If that is true, if that is the situation I find myself in, then I have failed to understand the situation completely. And again I would have to thank this habit of writing for helping me understand this situation from a different and new perspective. I also have to thank my Aunt, who tried to convey this thought process to me. Actually that’s probably who I have to thank more than anyone or anything else. My mistake. Though she did say that she could be wrong. I hope she is correct; at least I can chart a course of action from here.
So if my interpretation of the situation is correct, I need to work with my dad towards a path whereby he can agree with, accept, or at least tolerate my decision in public while saving face; where it looks like he has made the decision to do so. Well that’s a hell of an ask. It needs to be a way where I demonstrate very strongly that I care about his feelings, and respect his opinion; where I am essentially begging for his forgiveness and his acceptance. I have to make myself smaller so that he can be bigger in this situation. I need to give him the opportunity to make the generous, benevolent, decision that this is okay. He needs to know that I’ve been scared to talk to him about it, that I’ve never disagreed with him before so had no idea how to handle it, but that I respect his decision, I am simply trying to operate within that framework. He needs to know that I love and respect him. But this situation is not about love. It is about respect.

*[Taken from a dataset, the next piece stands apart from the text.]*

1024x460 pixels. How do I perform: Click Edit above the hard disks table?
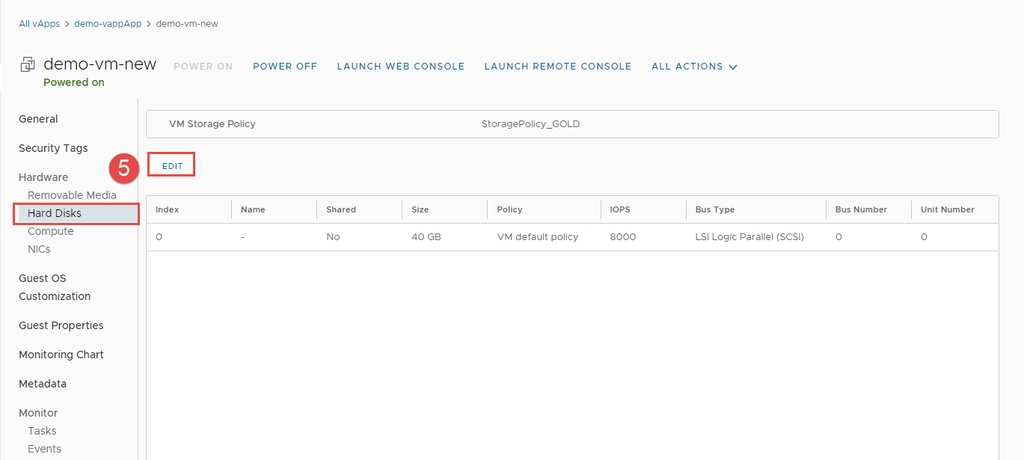(x=172, y=165)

How do I create a situation, or at least a conversation, in which I am the smaller man, asking for the forgiveness and permission of my father, in a way that makes him feel strong, as if he is in control of the situation, as if he has decided that this is tolerable and acceptable. And I need to involve other stakeholders too; we are small, and we beg for his forgiveness, and we have no resentment, but only love and respect and admiration. And I respect and honor him forever, as much as I can, while trying only to live the best life for myself that I can while underneath this dominion. And I say that with full authenticity and hope. Because that is the situation I hope to achieve. To present ourselves as small, as having done wrong, but begging forgiveness and for a path forward where we are allowed to live as we have chosen to live.
There was something I wanted to write about this morning. But now I forget. Probably something about a disconnect in identity; from who we are and who we feel like.
Or maybe something about drastic simplicity.
Actually I learned a really good lesson today: whenever I’m going to make an investment or trading decision, I must come here and write about it for 25 minutes first. Make sure I put some rigor to the thought process. There is no reason to ever rush it more than half an hour.
So at least I got that out of my shitty, poorly thought out, poorly executed, losing REP short today.
I already closed it, but I should write about the close and exit decision as well.
I’ll be a more rigorous thinker from here on out.